Llevo todo el día leyendo por Twitter y Facebook gente quejándose de que ahora Spotify va a limitar más todavía el servicio gratuito para “forzar” a la gente a usar las opciones de pago.
Los que me conocen saben que no soy una persona de grandes lujos y que el dinero lo llevo bastante contado pero a mi sinceramente no me duele gastar 16 céntimos al día por poder usar Spotify en su opción Unlimited.
¿Qué son 16 céntimos? si nos vamos a las pesetas son 26,62 pesetas que eso cuando yo era un crío te daba para una bolsa de patatas fritas o para hacer una llamada local o quizás para una barra de pan pequeño (yo pasé del euro a la peseta con trece años).
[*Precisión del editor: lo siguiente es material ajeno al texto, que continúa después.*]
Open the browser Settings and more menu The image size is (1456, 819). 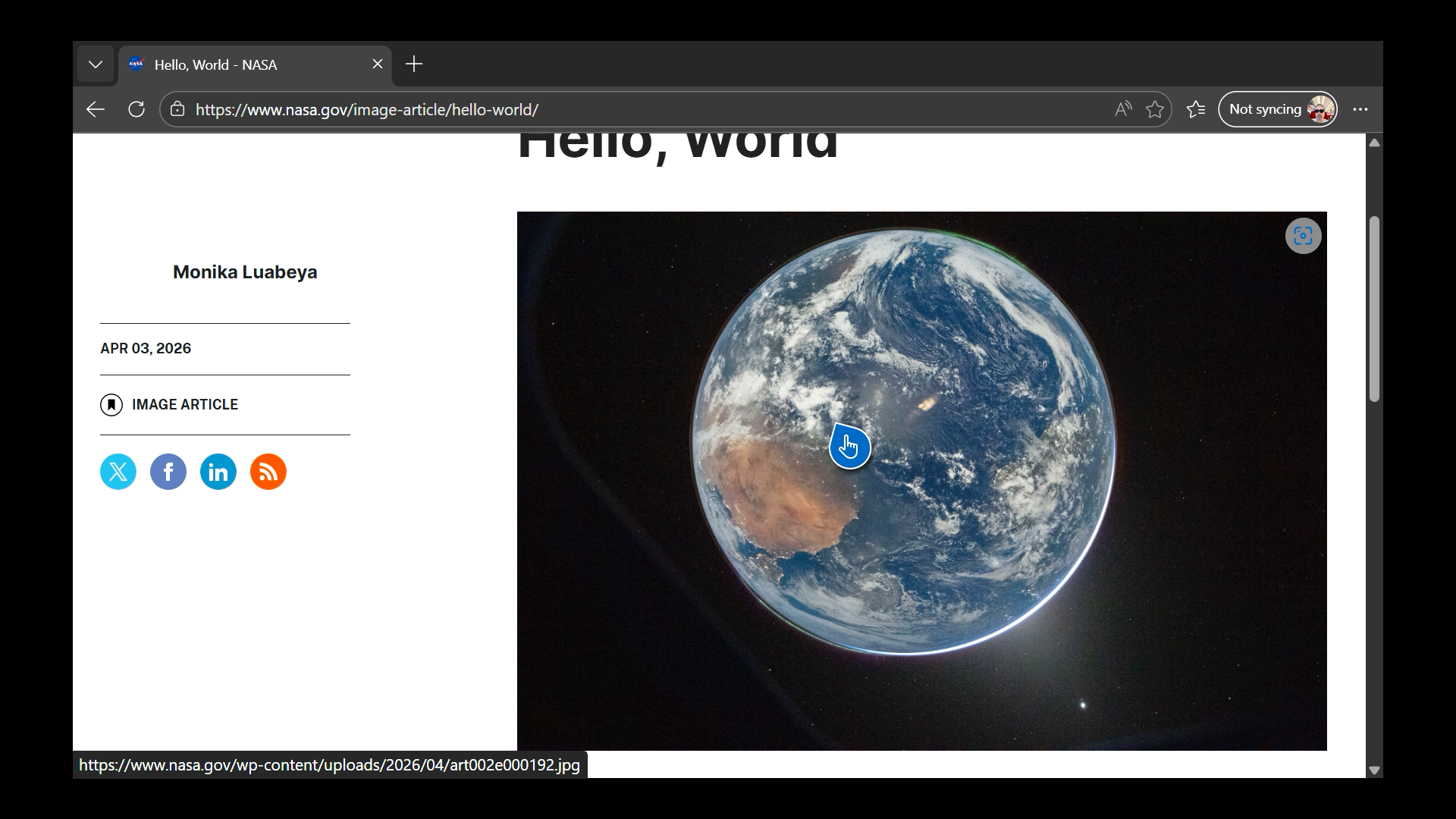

Me hace gracia oír comentarios de gente que paga cantidades bastantes más grandes por tomarse una copa de garrafón o por entrar a un garito, esas mismas personas que me ven “raro” por gastarme el dinero en ir al cine “pudiendo bajarme las películas”, y ahora alzan la voz al cielo por tener que pagar cinco o diez euros al mes por Spotify.
Hay alternativas gratuitas (como Grooveshark) o también te puedes piratear la música pero Spotify es como Apple, estás pagando una comodidad y para mi en particular es calidad de vida.
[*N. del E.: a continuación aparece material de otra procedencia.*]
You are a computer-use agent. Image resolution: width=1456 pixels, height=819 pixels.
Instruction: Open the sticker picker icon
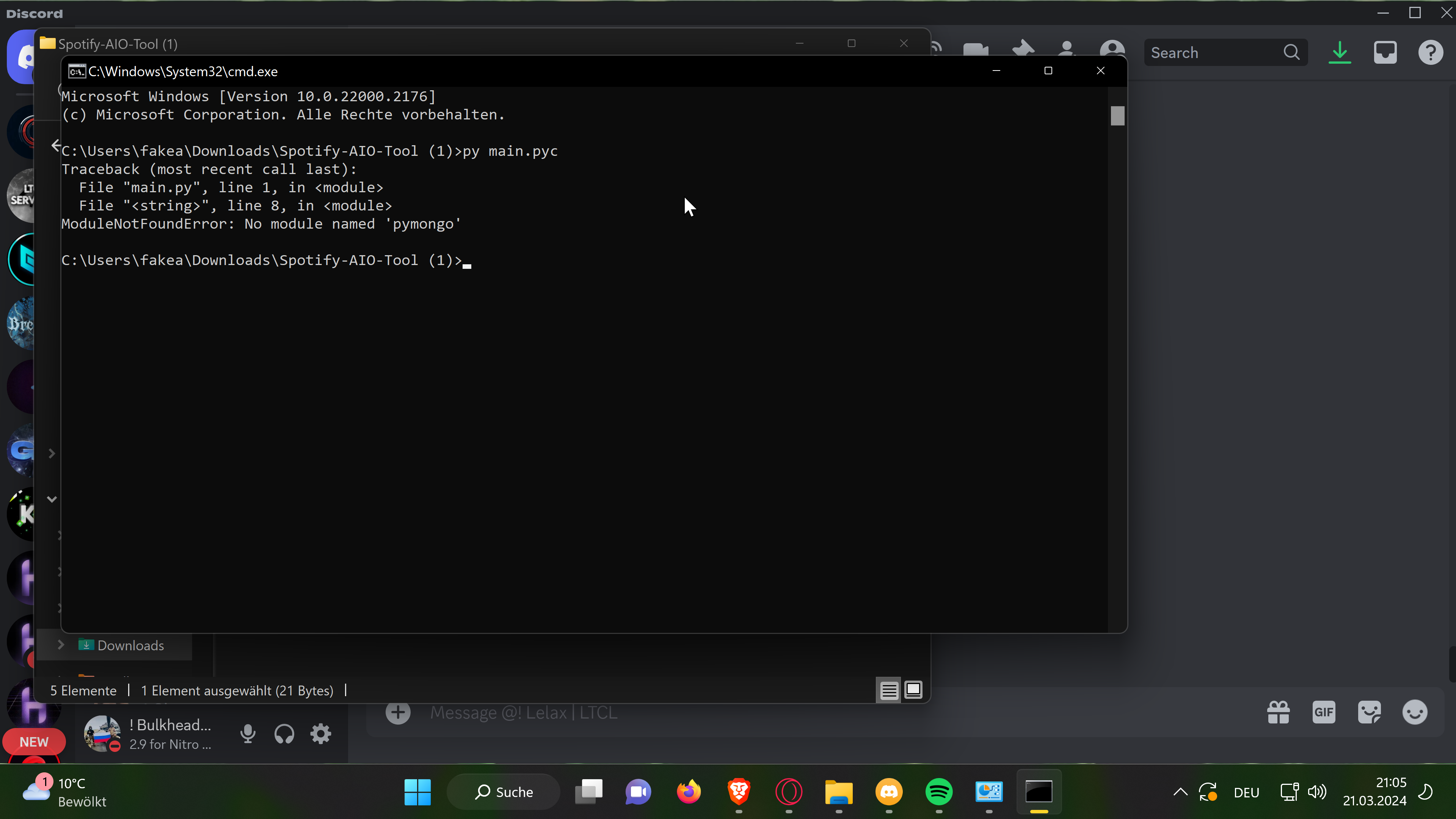[1370, 712]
A mi hace diez años me dicen que iba a haber una aplicación con casi toda la música del mundo mundial por la cuarta parte de lo que costaba un CD y con la posibilidad de compartir la música que te gusta con mis amigos y seguramente en aquella época le hubiera dicho “Chacho… no flotes” que traducido a castellano vendría a hacer estás flipando.
Estoy seguro que esta gente el día que llegue Netflix a España dirán “chacho… pagar diez euros al mes pudiendo ver las películas en Cinetube” pero claro… SPAIN IS DIFFERENT.
En resumen, llevo pagando Spotify más de año y medio con mucho gusto y pienso seguir haciéndolo.